For 19 years Robert McKeon and Thomas Campbell were inseparable. They raised money and struck deals together, buying and selling dozens of companies, often in the defense sector–smallish outfits such as Athena Innovative Solutions, Integrated Defense Technologies and Vertex Aerospace. Working 12-hour days out of next-door offices in midtown Manhattan, they could hear each other’s phone conversations and knew the most personal details about each other. They golfed together, went skeet and trap shooting, traveled together for meetings and once shared a hotel room in Mexico. On Fridays they would dine, just the two of them, at Harry Cipriani, the ritzy Manhattan restaurant. “I believe we were pretty close to best friends,” says Campbell.

They also hatched the most lucrative deal of the wars in Iraq and Afghanistan. Their 2005 purchase of DynCorp International, the Falls Church, Va. provider of services to the U.S. military, landed McKeon and Campbell at the center of a booming and controversial business. The leveraged buyout also helped rip apart their relationship. McKeon ended up very rich, personally earning $350 million, or seven times his investment, and in control of a company that has emerged as the biggest winner in the war game. Campbell, forced out of DynCorp, came away with very little and has started over. Today the two former friends are locked in mortal combat–trading accusations of greed and betrayal in protracted litigation and competing for $25 billion a year in battleground services contracts for the U.S. government.
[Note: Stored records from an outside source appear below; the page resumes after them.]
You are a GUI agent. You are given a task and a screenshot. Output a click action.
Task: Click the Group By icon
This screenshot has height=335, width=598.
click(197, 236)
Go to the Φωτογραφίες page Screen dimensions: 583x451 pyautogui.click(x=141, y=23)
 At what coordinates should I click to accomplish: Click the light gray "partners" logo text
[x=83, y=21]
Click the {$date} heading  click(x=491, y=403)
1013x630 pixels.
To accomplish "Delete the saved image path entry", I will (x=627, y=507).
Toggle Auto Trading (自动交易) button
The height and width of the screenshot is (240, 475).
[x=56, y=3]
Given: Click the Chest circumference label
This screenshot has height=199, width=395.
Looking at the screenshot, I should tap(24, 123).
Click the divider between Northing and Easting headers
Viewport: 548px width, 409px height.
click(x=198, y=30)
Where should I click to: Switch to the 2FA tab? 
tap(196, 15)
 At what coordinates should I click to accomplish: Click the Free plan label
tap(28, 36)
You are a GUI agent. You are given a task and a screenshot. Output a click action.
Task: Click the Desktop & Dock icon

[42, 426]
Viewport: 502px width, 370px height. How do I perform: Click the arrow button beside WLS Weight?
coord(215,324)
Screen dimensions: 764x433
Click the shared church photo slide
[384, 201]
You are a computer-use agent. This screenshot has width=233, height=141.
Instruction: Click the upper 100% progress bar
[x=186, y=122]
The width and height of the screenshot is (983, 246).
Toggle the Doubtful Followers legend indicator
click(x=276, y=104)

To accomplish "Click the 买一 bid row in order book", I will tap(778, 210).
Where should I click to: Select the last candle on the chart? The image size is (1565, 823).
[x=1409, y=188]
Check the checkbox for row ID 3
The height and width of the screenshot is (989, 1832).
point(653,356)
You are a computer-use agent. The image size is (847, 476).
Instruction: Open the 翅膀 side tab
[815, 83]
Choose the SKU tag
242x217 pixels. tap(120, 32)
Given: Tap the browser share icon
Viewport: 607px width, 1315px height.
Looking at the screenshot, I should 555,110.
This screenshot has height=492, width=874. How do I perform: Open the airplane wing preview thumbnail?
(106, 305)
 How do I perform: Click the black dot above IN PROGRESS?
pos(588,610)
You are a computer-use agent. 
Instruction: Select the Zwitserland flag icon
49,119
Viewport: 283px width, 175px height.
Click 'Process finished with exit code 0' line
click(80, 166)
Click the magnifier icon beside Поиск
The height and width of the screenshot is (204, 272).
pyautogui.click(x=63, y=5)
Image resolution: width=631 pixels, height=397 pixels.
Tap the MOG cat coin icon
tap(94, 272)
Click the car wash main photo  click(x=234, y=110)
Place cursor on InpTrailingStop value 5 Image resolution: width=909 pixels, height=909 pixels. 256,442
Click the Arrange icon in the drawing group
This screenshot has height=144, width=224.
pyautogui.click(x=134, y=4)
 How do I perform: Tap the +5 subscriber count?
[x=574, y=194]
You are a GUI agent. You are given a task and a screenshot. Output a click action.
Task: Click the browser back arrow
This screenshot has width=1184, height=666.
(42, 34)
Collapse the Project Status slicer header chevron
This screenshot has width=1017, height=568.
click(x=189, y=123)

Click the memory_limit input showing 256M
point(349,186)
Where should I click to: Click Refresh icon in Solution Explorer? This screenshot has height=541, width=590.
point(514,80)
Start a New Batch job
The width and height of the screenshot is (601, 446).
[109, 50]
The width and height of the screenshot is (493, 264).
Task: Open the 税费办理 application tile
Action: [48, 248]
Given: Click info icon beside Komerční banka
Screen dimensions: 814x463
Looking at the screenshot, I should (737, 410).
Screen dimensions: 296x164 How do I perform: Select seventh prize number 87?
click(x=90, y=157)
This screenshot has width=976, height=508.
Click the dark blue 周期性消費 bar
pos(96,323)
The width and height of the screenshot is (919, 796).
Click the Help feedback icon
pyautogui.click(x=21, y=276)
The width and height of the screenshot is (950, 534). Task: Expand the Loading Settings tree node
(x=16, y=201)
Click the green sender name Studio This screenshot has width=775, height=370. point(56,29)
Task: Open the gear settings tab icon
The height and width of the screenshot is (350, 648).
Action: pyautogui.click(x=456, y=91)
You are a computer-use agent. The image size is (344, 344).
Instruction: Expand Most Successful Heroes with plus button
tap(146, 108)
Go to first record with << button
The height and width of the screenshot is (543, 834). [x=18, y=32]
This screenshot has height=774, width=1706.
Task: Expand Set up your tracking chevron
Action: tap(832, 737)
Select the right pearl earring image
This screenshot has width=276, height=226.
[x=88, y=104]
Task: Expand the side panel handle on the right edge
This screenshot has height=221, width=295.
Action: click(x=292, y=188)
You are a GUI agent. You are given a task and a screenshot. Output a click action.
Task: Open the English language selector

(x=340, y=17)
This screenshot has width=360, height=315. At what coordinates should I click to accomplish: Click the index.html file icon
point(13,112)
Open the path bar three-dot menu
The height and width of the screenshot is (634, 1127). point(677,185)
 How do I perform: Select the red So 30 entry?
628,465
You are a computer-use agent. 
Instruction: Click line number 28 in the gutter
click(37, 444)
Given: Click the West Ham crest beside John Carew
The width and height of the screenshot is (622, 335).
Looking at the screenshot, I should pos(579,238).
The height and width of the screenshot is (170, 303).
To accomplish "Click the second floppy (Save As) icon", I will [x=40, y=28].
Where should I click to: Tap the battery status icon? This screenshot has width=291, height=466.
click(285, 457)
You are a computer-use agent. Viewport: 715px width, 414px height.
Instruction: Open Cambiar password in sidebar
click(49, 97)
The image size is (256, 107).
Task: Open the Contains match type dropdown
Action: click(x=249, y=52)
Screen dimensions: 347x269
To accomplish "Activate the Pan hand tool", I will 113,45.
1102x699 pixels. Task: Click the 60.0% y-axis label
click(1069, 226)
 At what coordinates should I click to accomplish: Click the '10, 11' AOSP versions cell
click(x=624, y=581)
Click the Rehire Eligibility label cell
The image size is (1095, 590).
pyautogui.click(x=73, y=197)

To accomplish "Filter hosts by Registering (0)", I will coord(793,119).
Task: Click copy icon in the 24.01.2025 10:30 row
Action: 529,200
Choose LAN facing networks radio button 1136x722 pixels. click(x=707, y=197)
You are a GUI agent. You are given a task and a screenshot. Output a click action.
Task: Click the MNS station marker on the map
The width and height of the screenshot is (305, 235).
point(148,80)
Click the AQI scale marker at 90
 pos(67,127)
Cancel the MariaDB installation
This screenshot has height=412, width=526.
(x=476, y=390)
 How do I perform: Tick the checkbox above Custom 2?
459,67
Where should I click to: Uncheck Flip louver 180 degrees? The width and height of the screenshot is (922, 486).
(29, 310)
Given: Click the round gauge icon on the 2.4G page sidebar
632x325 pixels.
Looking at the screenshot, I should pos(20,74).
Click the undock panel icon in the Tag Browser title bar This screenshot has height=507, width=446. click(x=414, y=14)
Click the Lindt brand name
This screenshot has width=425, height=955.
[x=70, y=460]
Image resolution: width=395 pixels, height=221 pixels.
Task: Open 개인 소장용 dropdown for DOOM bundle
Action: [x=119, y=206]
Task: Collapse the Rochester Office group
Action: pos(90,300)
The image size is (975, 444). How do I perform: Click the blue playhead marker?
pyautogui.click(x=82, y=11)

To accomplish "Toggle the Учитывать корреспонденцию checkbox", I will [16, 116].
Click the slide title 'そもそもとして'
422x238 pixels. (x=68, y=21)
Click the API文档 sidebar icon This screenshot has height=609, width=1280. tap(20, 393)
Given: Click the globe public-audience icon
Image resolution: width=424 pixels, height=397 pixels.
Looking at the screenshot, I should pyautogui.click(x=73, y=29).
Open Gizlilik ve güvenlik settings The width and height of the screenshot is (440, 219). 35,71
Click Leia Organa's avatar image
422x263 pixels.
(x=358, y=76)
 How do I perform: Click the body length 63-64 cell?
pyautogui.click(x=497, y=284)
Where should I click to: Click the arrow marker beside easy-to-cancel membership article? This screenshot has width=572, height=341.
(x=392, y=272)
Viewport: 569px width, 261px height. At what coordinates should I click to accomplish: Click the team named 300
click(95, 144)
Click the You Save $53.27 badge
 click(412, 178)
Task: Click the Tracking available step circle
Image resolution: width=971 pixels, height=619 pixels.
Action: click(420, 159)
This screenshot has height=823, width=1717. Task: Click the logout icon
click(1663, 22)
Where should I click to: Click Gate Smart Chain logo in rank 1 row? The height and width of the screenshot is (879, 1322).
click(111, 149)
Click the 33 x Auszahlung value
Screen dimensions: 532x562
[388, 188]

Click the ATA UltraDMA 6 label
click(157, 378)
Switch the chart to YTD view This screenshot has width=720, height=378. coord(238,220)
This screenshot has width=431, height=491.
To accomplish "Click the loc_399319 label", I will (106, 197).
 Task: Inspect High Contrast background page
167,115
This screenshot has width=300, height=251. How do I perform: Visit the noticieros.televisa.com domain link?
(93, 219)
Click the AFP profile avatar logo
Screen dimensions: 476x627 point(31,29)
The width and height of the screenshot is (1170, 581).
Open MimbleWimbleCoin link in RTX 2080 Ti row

Battlefield contractors have been around for years. But their importance has grown in post-Cold War defense spending. Roughly 240,000 contractor employees, many of them foreign nationals, support U.S. missions in Iraq and Afghanistan, outnumbering the troops they serve. They provide security, military and police training, logistics and air support, reconstruction and every mundane service it takes to feed, clothe and clean fighting forces–collecting some $100 billion of the $830 billion U.S. taxpayers are on the hook for in the two wars. Though they don’t operate under the same rules of engagement as the U.S. military, contractors risk their lives; 1,360 of them have been killed and 20,000 injured in the two war zones.